**What the task requires**
Please copy the last part of the entries exactly: the line that has "The height and width of the screenshot is (648, 1200)." and every line up to and including the end, nothing more.

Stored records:
───
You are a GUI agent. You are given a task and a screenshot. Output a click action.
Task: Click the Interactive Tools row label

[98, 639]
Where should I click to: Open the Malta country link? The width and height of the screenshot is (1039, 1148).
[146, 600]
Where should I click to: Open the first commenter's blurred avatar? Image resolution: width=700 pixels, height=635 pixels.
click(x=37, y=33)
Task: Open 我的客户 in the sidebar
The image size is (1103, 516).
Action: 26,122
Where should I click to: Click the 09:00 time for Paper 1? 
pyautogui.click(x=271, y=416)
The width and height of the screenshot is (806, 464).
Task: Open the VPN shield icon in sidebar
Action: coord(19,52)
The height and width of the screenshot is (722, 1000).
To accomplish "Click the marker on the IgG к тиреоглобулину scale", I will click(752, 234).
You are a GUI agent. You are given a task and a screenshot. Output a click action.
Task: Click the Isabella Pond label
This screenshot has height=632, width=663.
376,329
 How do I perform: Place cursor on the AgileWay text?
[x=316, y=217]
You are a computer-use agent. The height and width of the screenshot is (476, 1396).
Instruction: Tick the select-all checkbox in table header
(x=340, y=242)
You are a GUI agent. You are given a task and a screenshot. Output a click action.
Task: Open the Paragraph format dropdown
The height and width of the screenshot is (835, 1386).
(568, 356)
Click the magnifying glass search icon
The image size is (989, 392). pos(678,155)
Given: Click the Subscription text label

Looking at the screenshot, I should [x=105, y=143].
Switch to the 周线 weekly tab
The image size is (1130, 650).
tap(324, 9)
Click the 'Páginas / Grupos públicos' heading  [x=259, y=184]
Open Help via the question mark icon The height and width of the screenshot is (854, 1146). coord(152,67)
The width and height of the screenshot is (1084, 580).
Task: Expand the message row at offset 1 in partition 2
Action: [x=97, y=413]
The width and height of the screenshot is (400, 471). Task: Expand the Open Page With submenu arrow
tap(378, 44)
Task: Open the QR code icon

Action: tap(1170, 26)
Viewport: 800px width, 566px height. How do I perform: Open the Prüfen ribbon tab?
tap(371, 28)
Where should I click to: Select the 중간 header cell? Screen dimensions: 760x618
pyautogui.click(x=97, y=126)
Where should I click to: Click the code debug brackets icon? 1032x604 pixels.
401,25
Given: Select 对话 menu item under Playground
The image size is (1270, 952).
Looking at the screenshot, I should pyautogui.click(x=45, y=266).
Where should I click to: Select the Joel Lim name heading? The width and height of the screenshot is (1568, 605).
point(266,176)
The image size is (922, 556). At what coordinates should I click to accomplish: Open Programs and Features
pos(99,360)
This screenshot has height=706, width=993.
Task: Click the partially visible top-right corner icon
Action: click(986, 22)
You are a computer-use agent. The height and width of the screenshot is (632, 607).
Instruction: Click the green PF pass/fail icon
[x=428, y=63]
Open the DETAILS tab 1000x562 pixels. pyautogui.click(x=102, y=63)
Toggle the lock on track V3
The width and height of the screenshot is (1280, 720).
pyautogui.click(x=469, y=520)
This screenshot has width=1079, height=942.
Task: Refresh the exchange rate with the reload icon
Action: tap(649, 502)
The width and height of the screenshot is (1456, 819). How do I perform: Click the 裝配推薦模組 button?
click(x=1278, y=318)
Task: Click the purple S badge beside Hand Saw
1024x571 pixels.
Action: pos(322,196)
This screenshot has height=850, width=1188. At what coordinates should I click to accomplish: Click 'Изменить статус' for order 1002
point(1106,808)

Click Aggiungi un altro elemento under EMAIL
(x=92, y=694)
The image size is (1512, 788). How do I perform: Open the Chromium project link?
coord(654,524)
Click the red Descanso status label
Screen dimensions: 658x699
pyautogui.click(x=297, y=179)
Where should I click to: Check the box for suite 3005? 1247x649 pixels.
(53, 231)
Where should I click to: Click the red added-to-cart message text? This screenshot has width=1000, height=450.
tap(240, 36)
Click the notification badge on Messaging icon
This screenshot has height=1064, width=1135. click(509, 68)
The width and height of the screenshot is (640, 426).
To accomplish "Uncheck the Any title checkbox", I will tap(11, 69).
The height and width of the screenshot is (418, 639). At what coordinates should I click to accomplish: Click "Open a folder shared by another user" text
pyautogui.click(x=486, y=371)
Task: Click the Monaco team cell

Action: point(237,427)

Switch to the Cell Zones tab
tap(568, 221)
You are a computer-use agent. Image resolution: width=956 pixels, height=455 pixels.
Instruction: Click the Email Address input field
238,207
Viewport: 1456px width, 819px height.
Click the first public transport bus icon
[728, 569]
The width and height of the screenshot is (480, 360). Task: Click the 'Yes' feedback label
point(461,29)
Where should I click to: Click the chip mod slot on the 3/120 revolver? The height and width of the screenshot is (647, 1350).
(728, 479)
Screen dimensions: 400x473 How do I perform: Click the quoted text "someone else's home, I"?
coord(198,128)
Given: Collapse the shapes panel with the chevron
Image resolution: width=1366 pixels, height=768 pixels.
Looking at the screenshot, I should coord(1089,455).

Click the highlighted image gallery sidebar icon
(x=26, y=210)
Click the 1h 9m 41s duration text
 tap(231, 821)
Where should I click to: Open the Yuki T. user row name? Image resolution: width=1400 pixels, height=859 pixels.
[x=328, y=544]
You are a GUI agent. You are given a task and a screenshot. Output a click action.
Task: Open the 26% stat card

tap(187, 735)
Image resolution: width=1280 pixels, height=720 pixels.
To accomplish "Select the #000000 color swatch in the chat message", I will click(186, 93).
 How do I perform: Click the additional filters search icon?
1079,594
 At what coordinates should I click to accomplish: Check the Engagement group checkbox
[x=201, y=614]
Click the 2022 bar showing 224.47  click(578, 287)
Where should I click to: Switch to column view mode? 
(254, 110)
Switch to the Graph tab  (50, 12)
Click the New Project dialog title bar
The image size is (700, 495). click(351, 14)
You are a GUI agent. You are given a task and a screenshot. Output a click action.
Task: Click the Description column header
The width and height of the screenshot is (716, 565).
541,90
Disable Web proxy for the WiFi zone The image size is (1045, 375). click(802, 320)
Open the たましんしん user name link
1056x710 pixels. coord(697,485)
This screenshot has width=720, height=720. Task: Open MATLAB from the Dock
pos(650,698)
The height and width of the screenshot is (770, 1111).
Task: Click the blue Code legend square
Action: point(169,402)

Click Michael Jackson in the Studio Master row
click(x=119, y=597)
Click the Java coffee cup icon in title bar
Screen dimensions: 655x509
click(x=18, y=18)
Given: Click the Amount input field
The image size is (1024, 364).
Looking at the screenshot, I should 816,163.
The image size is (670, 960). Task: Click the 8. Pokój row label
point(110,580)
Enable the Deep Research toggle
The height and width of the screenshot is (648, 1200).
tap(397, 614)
───
**Solution for this problem**
The height and width of the screenshot is (648, 1200).
tap(397, 614)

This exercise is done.